TASK GOAL: Whenever a line below mentions the word "height", that line should be copied.

[Items listed in a dataset]
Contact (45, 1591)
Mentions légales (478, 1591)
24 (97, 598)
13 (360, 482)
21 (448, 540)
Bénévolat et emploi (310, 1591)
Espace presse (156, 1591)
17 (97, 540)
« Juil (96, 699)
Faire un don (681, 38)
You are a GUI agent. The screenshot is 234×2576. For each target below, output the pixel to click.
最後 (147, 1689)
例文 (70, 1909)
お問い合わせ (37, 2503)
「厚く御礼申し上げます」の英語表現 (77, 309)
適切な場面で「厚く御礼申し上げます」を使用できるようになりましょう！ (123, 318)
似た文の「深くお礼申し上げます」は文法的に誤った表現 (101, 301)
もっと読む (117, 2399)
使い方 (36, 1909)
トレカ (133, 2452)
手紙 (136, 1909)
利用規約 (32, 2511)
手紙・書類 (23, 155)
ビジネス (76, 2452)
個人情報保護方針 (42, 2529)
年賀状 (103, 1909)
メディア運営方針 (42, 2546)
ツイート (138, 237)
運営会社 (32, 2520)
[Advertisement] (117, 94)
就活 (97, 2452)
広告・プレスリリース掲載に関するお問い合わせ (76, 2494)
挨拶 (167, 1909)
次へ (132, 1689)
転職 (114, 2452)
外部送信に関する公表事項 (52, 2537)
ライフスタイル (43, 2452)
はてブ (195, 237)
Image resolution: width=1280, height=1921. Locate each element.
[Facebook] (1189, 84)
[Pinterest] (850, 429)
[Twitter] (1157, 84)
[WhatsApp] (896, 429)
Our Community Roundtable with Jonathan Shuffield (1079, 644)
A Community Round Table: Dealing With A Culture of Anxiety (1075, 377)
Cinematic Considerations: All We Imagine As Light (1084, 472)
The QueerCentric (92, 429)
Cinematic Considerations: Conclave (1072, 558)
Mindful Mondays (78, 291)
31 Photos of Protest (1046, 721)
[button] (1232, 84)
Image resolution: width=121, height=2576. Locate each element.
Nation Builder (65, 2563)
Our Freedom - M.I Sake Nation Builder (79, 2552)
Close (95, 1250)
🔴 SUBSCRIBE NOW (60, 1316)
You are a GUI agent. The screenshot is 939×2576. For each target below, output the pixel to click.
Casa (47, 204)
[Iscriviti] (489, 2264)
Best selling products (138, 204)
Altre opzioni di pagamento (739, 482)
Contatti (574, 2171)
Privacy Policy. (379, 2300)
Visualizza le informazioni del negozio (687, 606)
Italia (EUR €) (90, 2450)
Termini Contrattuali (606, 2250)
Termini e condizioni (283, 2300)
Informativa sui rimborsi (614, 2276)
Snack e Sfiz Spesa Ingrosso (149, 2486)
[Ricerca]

FINISHED TASK:
Image resolution: width=1280, height=1921. Locate each element.
Image resolution: width=121, height=2576. Locate each element.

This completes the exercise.